Thanking takes effort. It requires thought and action. It seems to be an important component of faith. Carlyle Marney, one of the great preachers of the last century said, Faith is one-half belief; the other half is trust. Trust allows us to put our faith into action.

William Sloan Coffin, reflects thoughtfully on the issues that he now faces due to declining health. Coffin says:

I am less intentional than ‘attentional.’ I am more and more attentive to family and friends and to nature’s beauty. Although still outraged by callous behavior, particularly in high places, I feel more often serene, grateful for God’s gift of life. For the compassions that fail not, I find myself saying daily to my loving Maker, ‘I can no other answer make than thanks, and thanks, and ever thanks’ 3

Strangely enough, having looked death in the eye over the past few months, I have found a renewed sense of gratitude. Perhaps it was because of your prayers, but I never felt anything but the support of God’s everlasting arms. I was as comfortable going into surgery as I am entering my office in the mornings. Quite frankly, I was surprised and humbled.  When things were toughest I never felt more loved, cared for and valued. Perhaps the best way to put it is that I felt a sense of wholeness. I think I understand the difference between healing and cure.
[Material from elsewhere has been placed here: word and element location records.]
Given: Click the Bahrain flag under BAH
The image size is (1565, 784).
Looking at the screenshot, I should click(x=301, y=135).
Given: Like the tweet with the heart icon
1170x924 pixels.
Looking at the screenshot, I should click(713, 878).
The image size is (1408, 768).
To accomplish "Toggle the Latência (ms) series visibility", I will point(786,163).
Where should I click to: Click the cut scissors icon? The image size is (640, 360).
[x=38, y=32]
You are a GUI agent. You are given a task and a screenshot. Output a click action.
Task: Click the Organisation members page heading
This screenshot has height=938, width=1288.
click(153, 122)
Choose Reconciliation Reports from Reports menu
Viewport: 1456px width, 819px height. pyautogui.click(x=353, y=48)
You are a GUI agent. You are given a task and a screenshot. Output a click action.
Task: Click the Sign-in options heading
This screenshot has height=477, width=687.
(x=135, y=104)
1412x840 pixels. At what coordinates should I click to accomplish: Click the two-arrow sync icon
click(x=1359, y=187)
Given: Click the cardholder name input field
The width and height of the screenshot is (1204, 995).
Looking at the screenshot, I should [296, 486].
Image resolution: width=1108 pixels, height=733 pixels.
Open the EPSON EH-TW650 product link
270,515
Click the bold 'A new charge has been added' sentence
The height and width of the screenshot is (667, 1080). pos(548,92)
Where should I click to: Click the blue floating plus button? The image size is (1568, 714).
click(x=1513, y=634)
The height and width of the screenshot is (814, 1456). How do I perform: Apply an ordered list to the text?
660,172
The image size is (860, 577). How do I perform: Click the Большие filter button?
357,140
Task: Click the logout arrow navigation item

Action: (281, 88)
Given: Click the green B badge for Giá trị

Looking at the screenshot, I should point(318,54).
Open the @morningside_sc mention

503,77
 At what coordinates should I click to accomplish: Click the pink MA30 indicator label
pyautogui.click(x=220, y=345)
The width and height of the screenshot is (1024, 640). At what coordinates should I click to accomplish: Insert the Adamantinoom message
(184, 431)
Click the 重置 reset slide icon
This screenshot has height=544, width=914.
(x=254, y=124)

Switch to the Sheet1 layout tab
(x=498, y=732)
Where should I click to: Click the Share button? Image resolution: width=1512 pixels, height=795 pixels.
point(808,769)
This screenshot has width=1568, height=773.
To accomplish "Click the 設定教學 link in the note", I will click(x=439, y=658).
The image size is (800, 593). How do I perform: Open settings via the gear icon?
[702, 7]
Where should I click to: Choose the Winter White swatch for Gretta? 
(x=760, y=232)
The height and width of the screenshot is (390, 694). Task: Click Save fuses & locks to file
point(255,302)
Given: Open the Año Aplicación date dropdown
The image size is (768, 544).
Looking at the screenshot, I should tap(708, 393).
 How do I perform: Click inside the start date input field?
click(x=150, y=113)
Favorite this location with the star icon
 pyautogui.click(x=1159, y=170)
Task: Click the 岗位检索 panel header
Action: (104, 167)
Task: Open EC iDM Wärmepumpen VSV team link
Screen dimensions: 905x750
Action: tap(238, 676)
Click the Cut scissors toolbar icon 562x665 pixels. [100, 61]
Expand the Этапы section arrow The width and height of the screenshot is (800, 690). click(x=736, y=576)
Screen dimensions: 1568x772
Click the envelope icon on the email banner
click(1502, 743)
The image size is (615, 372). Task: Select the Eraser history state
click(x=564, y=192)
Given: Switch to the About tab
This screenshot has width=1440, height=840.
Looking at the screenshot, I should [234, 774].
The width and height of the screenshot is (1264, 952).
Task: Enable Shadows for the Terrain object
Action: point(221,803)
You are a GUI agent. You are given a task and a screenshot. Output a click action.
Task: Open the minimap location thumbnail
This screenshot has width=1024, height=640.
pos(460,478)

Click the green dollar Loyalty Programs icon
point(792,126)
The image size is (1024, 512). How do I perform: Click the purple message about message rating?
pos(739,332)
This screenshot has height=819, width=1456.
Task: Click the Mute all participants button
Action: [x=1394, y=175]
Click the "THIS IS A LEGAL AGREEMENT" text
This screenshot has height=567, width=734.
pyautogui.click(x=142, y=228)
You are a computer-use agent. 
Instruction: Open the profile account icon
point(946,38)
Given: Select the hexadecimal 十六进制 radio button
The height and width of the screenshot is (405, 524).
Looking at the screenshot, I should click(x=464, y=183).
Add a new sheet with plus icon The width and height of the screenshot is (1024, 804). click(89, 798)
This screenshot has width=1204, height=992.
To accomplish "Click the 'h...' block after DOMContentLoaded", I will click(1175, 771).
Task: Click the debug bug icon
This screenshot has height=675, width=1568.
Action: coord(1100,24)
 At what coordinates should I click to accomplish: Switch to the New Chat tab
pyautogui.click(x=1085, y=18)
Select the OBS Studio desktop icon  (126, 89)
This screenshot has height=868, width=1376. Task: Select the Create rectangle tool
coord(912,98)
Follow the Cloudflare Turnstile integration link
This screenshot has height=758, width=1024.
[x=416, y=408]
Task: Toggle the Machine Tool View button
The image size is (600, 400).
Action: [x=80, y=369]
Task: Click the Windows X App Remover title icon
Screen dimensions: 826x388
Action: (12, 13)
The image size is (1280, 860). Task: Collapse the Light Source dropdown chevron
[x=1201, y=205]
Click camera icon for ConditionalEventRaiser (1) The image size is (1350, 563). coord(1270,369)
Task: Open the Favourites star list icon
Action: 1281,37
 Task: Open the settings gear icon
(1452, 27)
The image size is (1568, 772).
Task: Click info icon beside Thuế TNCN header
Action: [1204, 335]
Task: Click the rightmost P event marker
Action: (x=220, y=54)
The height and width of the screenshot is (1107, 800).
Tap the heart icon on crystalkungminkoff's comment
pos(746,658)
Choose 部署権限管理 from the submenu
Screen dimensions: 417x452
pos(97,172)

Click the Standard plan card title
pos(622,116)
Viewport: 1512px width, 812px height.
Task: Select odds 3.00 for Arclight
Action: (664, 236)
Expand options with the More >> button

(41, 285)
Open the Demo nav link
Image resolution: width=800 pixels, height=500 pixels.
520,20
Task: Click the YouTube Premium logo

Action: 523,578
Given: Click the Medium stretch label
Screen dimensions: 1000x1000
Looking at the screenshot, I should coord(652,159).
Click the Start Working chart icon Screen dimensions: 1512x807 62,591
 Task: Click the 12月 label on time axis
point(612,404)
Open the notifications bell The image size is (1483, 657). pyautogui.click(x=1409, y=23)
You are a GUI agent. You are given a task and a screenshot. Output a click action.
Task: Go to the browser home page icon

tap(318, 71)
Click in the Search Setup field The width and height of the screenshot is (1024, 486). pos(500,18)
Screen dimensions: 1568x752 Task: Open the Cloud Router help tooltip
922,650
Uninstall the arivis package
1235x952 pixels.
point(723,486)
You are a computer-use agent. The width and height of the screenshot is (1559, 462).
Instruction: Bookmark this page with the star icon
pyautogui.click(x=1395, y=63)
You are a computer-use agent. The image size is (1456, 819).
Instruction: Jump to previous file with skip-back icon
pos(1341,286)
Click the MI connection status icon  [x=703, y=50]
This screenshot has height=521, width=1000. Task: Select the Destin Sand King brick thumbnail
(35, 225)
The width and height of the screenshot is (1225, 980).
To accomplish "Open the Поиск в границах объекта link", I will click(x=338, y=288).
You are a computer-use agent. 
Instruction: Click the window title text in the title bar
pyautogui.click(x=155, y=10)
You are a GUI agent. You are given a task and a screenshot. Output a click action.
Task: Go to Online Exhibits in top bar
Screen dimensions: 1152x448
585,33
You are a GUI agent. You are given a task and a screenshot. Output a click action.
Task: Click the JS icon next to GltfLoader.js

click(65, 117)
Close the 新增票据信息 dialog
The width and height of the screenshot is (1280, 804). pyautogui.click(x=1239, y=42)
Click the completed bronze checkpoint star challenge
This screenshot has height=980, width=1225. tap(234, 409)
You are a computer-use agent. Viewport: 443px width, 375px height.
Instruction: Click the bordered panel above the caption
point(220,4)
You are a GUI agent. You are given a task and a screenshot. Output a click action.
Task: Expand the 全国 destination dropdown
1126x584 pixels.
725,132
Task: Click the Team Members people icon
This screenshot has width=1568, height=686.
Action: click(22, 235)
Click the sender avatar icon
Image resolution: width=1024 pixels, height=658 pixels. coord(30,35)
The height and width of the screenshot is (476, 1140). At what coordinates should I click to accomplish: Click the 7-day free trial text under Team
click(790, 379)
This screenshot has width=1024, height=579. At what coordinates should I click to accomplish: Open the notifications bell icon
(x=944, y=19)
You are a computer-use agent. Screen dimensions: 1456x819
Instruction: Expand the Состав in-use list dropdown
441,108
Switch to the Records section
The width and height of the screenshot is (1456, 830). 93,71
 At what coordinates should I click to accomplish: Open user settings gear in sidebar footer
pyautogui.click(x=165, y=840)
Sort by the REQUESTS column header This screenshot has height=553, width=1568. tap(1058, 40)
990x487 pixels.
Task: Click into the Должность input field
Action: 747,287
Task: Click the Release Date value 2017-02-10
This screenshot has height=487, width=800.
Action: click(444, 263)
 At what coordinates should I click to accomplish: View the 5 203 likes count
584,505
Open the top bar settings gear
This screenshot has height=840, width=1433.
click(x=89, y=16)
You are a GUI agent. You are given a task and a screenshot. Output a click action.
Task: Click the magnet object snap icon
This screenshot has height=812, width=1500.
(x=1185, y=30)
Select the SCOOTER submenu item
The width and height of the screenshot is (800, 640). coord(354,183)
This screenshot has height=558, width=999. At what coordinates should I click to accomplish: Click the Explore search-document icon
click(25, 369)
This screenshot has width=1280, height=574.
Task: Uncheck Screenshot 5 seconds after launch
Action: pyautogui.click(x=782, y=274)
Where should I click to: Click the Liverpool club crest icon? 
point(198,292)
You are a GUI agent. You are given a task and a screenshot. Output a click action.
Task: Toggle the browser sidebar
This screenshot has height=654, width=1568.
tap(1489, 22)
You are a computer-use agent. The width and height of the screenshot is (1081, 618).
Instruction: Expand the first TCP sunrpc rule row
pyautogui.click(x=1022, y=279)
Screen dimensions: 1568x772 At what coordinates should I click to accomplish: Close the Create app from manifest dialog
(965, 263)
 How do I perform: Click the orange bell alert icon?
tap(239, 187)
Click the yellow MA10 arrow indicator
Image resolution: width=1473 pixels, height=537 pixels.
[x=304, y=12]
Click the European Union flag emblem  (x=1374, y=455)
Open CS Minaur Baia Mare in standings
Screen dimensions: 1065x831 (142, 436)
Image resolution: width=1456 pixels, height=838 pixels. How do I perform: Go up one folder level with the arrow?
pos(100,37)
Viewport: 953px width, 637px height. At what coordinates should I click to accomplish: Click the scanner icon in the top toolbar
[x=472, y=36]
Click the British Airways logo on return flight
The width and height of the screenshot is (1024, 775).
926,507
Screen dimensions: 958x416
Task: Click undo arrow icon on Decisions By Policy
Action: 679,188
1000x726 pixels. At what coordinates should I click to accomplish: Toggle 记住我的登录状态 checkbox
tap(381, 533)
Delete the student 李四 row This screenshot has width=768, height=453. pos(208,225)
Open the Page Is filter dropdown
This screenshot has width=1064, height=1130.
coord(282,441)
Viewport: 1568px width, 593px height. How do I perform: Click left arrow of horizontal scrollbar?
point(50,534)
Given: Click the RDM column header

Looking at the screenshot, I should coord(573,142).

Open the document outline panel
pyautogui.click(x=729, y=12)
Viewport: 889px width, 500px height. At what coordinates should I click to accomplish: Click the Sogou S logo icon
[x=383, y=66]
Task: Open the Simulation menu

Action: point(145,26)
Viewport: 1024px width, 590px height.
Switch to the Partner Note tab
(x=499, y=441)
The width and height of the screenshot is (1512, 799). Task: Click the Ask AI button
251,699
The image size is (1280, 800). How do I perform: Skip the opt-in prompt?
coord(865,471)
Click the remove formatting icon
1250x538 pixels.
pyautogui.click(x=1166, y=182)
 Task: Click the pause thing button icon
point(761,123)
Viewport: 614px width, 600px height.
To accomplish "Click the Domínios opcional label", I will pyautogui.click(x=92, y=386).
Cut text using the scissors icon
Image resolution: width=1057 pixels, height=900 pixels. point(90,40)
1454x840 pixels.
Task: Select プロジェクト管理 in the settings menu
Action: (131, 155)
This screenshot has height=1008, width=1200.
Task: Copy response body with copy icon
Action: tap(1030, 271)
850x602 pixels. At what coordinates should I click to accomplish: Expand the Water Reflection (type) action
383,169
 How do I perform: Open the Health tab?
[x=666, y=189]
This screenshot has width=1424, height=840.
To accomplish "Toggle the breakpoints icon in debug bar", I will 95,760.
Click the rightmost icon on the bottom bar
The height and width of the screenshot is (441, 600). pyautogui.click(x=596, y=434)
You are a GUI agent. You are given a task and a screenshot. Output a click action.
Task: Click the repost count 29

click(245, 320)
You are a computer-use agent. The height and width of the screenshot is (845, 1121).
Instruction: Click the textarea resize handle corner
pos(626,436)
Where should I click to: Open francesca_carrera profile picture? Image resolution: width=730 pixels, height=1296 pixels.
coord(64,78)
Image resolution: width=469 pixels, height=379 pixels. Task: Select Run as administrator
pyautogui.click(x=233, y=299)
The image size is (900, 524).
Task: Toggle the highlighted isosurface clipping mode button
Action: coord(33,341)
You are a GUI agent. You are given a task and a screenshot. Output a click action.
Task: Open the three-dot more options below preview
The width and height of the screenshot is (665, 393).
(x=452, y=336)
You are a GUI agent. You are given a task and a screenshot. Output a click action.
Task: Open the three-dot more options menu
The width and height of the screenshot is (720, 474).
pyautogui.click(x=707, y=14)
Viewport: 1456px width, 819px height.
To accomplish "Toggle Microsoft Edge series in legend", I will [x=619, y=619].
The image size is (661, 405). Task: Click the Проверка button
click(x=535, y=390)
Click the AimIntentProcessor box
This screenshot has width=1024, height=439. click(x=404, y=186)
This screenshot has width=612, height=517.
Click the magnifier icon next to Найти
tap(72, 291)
I would take healing over cure every time. For healing binds me to the One who created and sustains me.

Faith finds its most eloquent expression in gratitude. The mystery of faith is that thanksgiving does not depend upon our well being or the material possessions we have been given. One of my all time favorite hymns was written about 1649 by a German pastor named Martin Rinkhart. From 1618 to 1648 Europe, and Germany in particular, were devastated by the Thirty Years War. Martin lived all that time in Eilenberg, a walled city in Germany. Since it was fortified, refugees from the war flocked to Eilenberg for a safe haven from the battles raging through the countryside. Soon the town was overrun with poverty and the overcrowded populace was a convenient breeding ground for the plague. It was an unimaginably terrible time. In 1637 Martin Rinkhart buried 4480 persons who died from the plague, one of them was his wife.  By the end of the war he was the only pastor left alive in the town. Between the war and the plague the population of Germany was reduced from 16 million to 6 million during these years.

At the end of the war, Martin wrote a remarkable hymn which we still sing at thanksgiving season.

“Now, thank we all our God;

with hearts and hands and voices;

who wondrous things hath done;

in whom this world rejoices.

Who from our mother’s arms,

has blessed us on our way,

with countless gifts of love

and still is ours today.”

Even in the most difficult and dreadful times, our God is with us and brings healing. Our only possible response is sheer gratitude.

 

1.         Tony Hillerman, Talking God, New York: Harper Paperbacks, 1989, p 288. Cited by Frederick J. Gaiser in his sermon, Your Faith Has Made You Well http://www.saplc.org/sr011014.htm 

2.         Source unknown

3.         William Sloane Coffin, Credo, Westminster John Knox Press, 2004, p. 173).